By Dianne Oberg
Relentlessly Focused on Learning: The Role of Evaluation
Abstract
Evaluation of practice is an essential aspect of implementing the new Standards of Practice for School Libraries in Canada. School libraries and school librarians are rarely evaluated in a consistent and systematic way, but evaluations help to ensure that the library’s programs and services are “relentlessly focused on learning.” Evaluations can indicate the extent to which students and teachers perceive that they benefit from those programs and services, but they can also help to shape those programs and services and enhance the understanding of and commitment to those programs and services for both library staff and library users. Evaluations can enhance both accountability and transformation, addressing decision-making or problem solving concerns (accountability) and also influencing people’s thinking about and developing support for the school library (transformation). Possible approaches to school-based school library evaluation include: program quality; stakeholder perceptions; program content; and program impact. Implications for teacher-librarians’ education and for their evaluation practices are presented, based on current research.

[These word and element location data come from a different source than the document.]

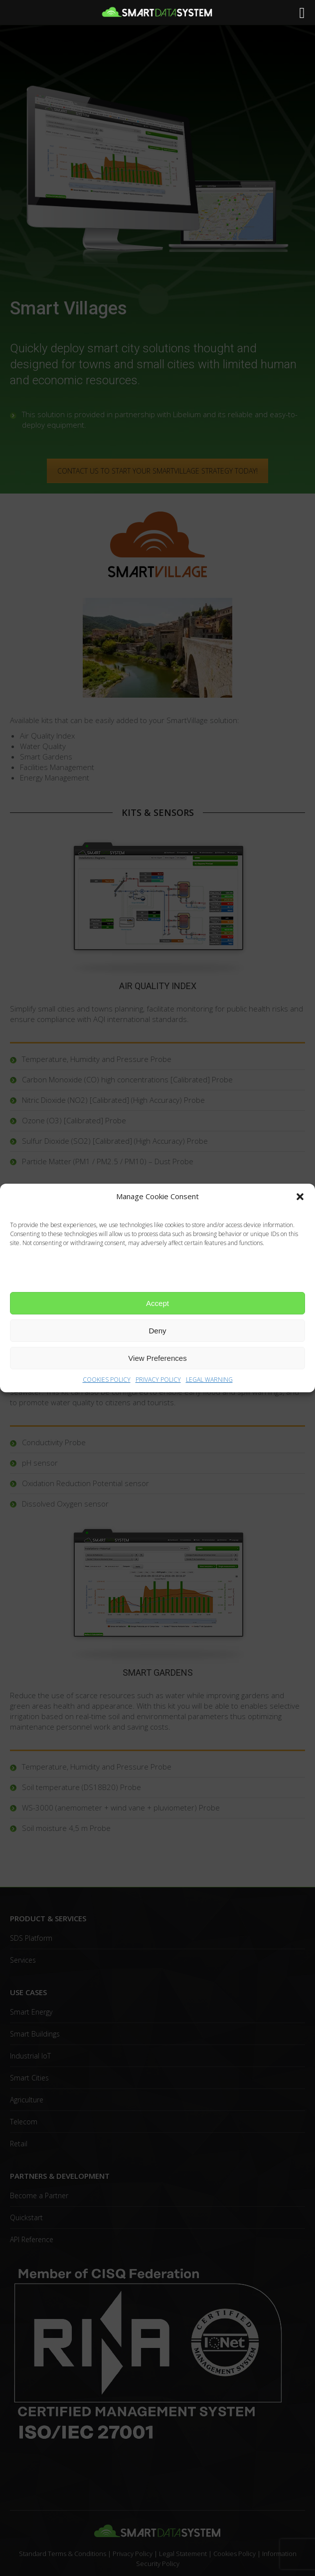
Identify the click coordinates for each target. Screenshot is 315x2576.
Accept (157, 1303)
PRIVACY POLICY (158, 1379)
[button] (300, 1197)
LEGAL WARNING (209, 1379)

Dianne Oberg is Professor Emerita in teacher-librarianship in the Faculty of Education at the University of Alberta in Canada. Her research focuses on teacher-librarianship education and on the implementation and evaluation of school library programs. Dianne co-authored with J. Branch the award-winning professional document, Focus on Inquiry: A Teacher’s Guide to Implementing Inquiry-based Learning (2004). She was an early adopter of online technology for graduate-level education. Information on the development of Teacher-Librarianship by Distance Learning at the University of Alberta has been widely disseminated, most recently in an IGI Global publication, Cases on Building Quality Distance Delivery Programs: Strategies and Experiences (2011). Dianne co-edited, with Luisa Marquardt, the IFLA publication, Global Perspectives on School Libraries: Projects and Practices (2011). She was the founding editor of the peer-reviewed international journal, School Libraries Worldwide, which she edited for 15 years.